I then added how there are so many ways to “screw it all up.”

Bassam liked the topic and booked me.

Thing is, I only had 3 minutes total, which isn’t a lot, especially given that there’s a million and one things to avoid when starting up. Life as an entrepreneur can be seen as similar to navigating a huge minefield, with each mine a potentially fatal mistake.

Still, that was the time format, and this lead me to structure the talk in a manner that focused on 3 major aspects, or “blocks of concerns,” in startup life. For each block, one major mistake will be explained.

The three aspects I focused on were the Team, the Competition, and the Market. Any entrepreneur worth his salt is constantly assessing how well their startup is doing vis-à-vis the above three. So here we go.

The Team Concern: “How tight is my crew?”

A “tight” team is a very American expression that nicely summarizes the way a great team should work.

Team dynamics is an incredibly important topic that deserves a post of its own. That being said, the short explanation is that it’s not just about each member being good at what they do. You read all the time about the importance of “only hiring A players!"
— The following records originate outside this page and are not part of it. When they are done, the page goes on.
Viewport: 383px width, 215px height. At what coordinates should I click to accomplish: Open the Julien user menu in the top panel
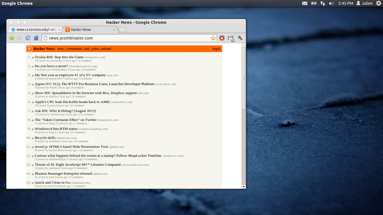tap(364, 3)
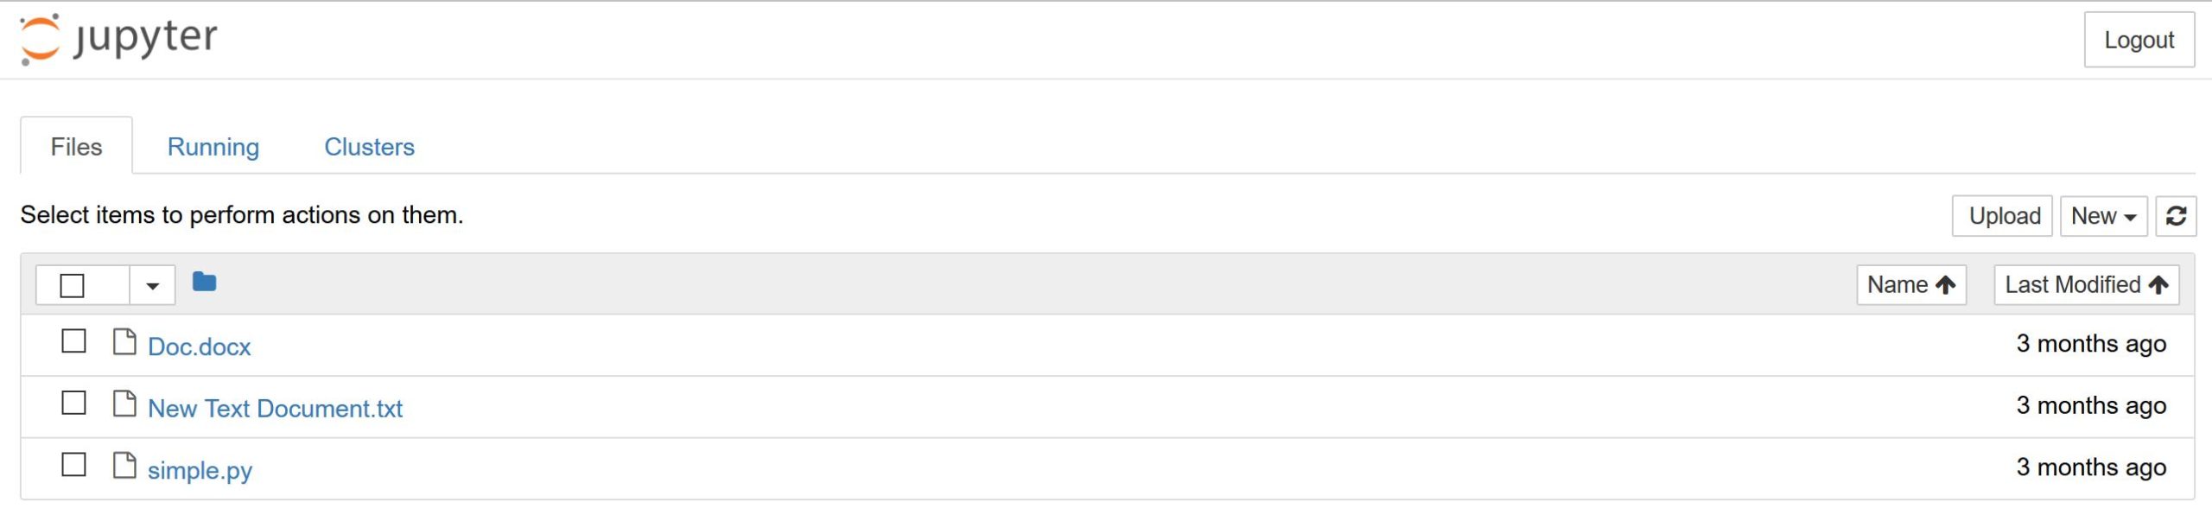Image resolution: width=2212 pixels, height=515 pixels.
Task: Open the simple.py file link
Action: [x=200, y=470]
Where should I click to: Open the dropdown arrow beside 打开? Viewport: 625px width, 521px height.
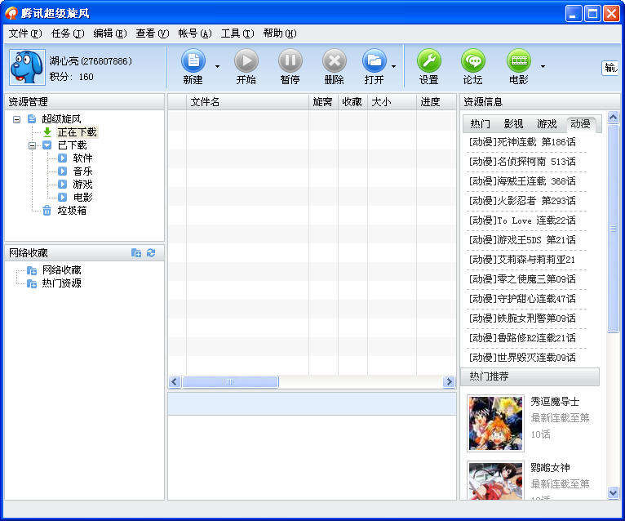[x=393, y=67]
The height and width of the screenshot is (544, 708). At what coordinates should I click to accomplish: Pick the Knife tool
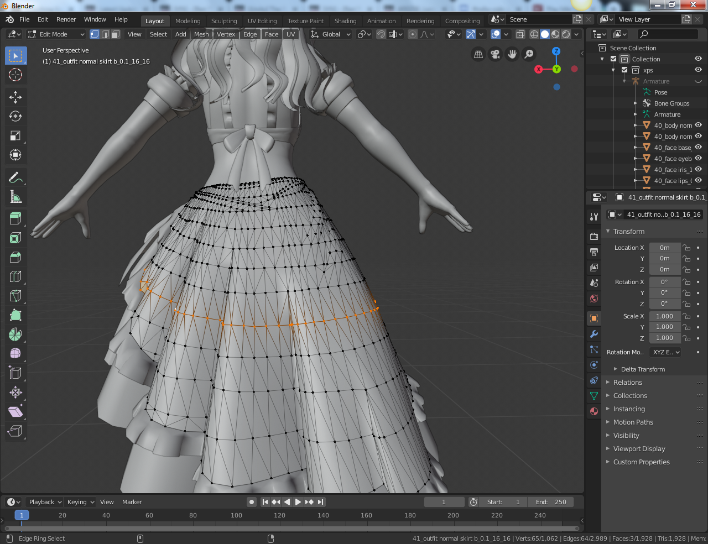pos(15,296)
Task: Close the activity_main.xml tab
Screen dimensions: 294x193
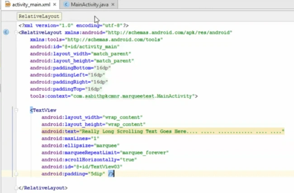Action: click(x=55, y=5)
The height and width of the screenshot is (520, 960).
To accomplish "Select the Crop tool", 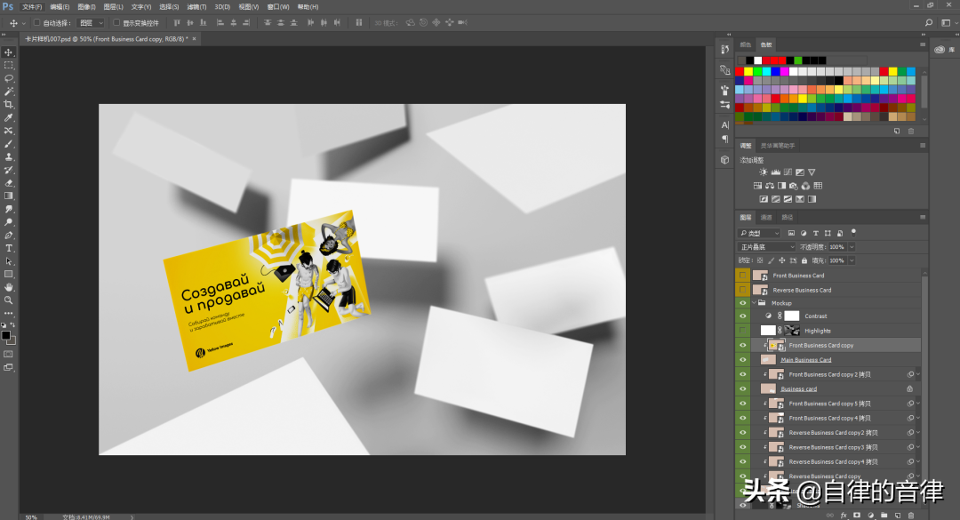I will [9, 104].
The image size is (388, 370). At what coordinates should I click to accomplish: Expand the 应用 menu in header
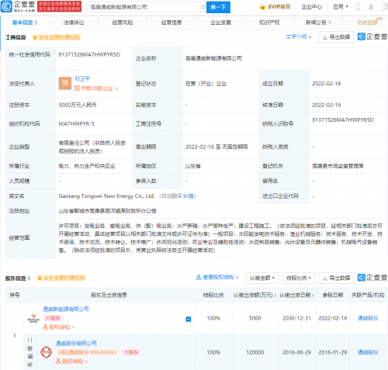[341, 7]
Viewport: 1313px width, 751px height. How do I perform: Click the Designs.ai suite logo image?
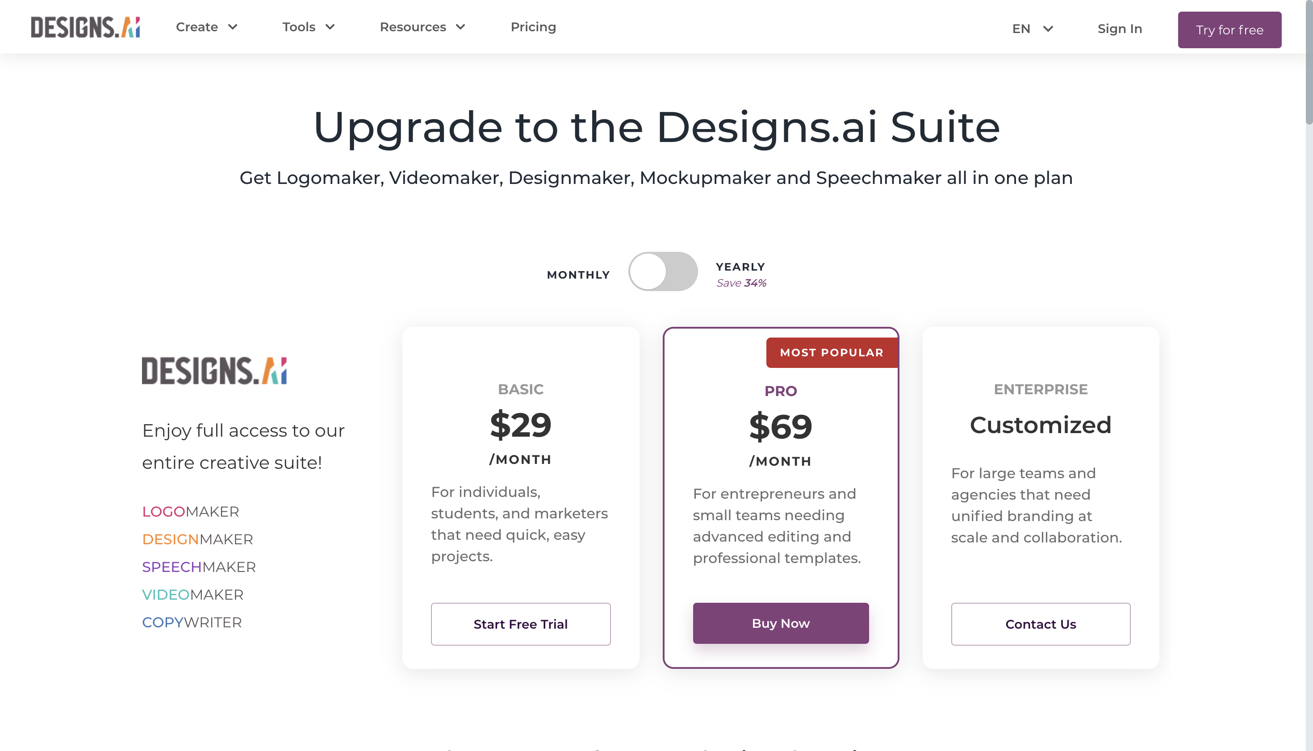click(x=215, y=370)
Skill does matter, for sure, but having the right attitude, a lot of drive and being conscientious matter just as much.

Most importantly, a team has to be balanced, in the sense that they are equally driven. If you have three cofounders, with two burning the midnight oil day after day, while the other one’s behaving like an employee, that startup is in trouble.
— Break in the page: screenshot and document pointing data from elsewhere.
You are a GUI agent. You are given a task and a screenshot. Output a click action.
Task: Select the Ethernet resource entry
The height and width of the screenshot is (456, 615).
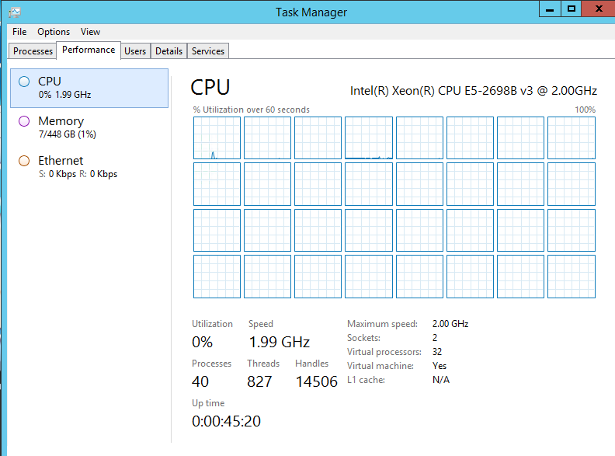click(89, 166)
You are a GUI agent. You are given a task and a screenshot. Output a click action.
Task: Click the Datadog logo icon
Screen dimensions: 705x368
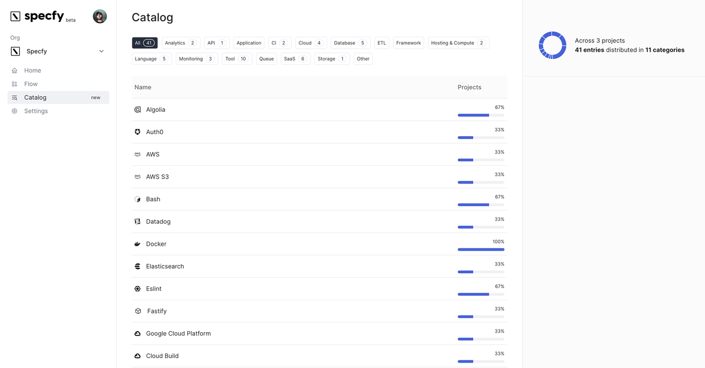[138, 221]
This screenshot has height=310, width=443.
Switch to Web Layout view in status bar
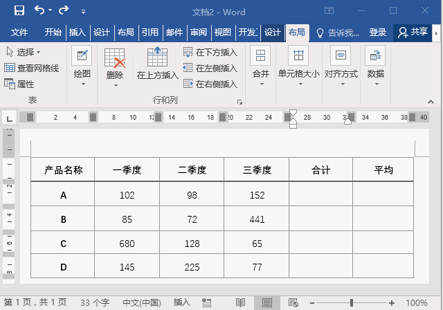(293, 303)
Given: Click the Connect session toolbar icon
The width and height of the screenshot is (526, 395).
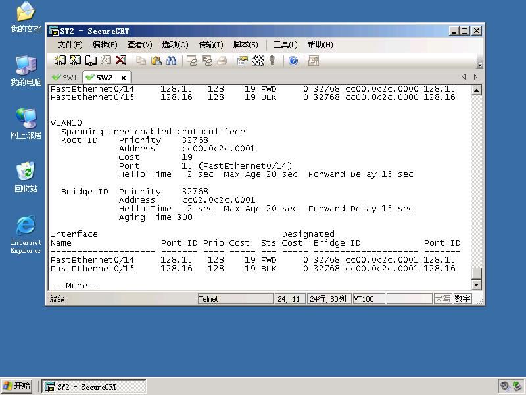Looking at the screenshot, I should 60,61.
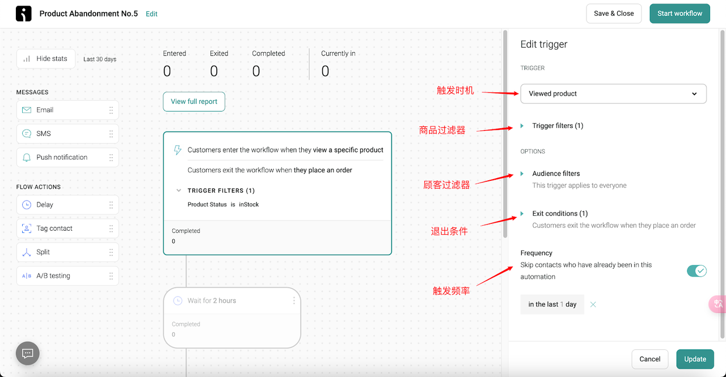This screenshot has height=377, width=726.
Task: Open the Wait step three-dot menu
Action: pos(294,300)
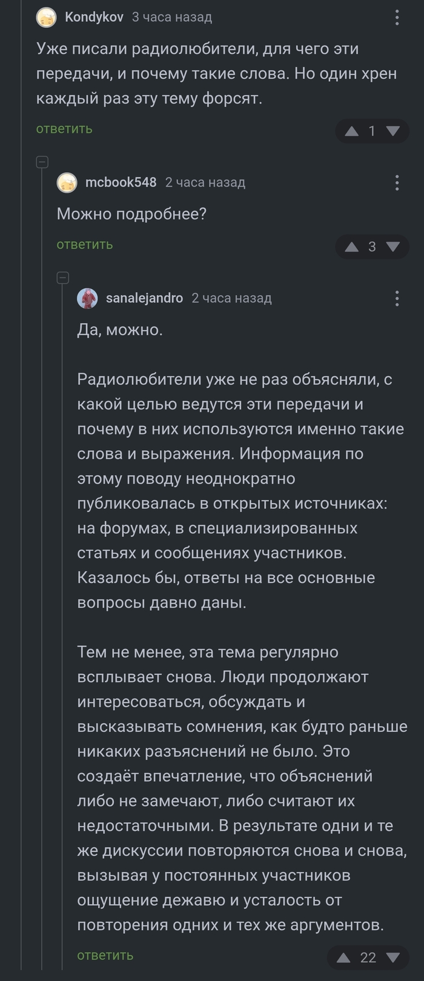The height and width of the screenshot is (981, 424).
Task: Downvote sanalejandro's comment
Action: [393, 957]
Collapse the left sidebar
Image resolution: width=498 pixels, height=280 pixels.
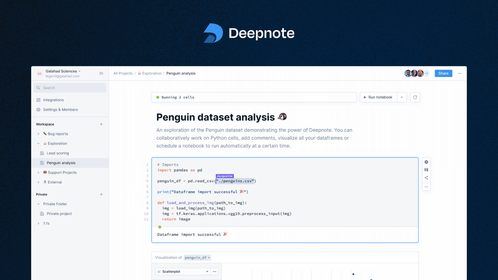click(101, 73)
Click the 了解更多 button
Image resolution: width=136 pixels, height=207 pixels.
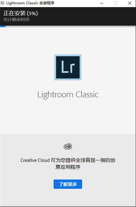tap(68, 184)
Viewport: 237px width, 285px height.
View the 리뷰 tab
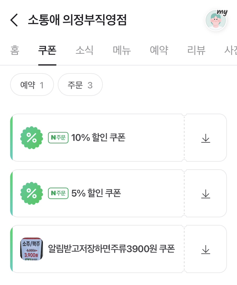click(196, 50)

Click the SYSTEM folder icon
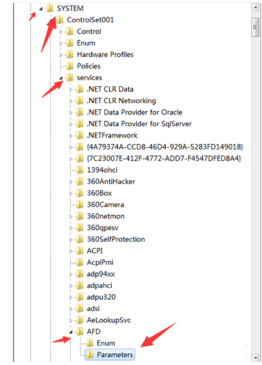[50, 8]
Nothing destroys morale like feeling a teammate isn’t pulling their weight. Usually the others try to compensate and fail to address the issue directly, until they can’t take it anymore. Such situations usually end with a huge argument, bad blood and an aborted project.

The Competition Concern: “What’s my edge against those doing the same thing?”

If you believe the three in the shower rule, you’re always assuming that there are at least three other teams working on the same concept as yours, right now.

Even if you can’t find them in your research, you must assume that they are out there, with evil intents, scheming away and plotting to cheat you from your destined success and millions of dollars in revenue.

Scary thought, isn’t it?

Well, such competition is an inescapable fact. Being in a startup means you’re in a race against others, with the winner being the one who launched faster, scaled better, and consistently stayed in the lead until the exit (a sale, merger or IPO).

So the big question people actively avoid asking themselves is “How is my startup better than the other ones out there?”

And by better, I mean 10 times better, not 10% better. Here are some questions you'll want to ask yourself:

  • Is my team superior?
  • Is my starting market the right one?
  • Are the features I’m launching with the best ones for that niche market?
  • Do I have a ‘secret' move, that they don't have, that will make users love my product more and leave other products for mine?
  • Do I have domain expertise i.e. relevant expert knowledge that is not easy for others to get?

To give an example, Walid Singer, one of Presella.com’s cofounders, has 10 years of experience in local and regional event production. He basically knows everyone and everything going on the business. That’s a huge edge over other startups in the events and e-ticketing business!

If the others don’t have inside expertise, they need to get it, i.e. build the right connections, understand the rules, earn trust from players, and a million other things that matter immensely. All of that takes time to acquire and integrate, therefore slowing them down in the race. They will make a ton of mistakes and assumptions along the way, mistakes that Presella might be able to avoid completely.

So domain expertise is definitely a competitive advantage for Presella, among the many others that they have. What are yours?

The Market Concern: “How well synced is my product with my market?”

This is the infamous “Product/Market fit” mantra of the Lean Startup movement.

The problem with repeating the same thing over and over is that it loses meaning, and goes right out the other ear when it’s read. So an alternative way to explain it is that it’s the process of constantly calibrating what you build internally - i.e., the product - with external users - i.e., the market.

It’s very easy to lose overall perspective when deeply involved in the small details of your cherished baby, agonizing over design and development challenges (as you should be).

When you’re knee deep in product development, it becomes easy to veer wildly off course and build things nobody wants. The only way to ensure it’s still on the right track is by doing regular spot checks, or calibration exercises, if you will, where relevant external parties (early adopters  or advisors or mentors) have a look at the current state of things and give feedback as to whether this is still something they feel excited about.

In conclusion, the above three are valuable questions to obsess about. Other points I didn’t have time to mention include mismanaging cash flow, not having an early user acquisition/launch plan, overspending on initial legal, underestimating the value of mentorship, and much more. We’ll get to them in good time.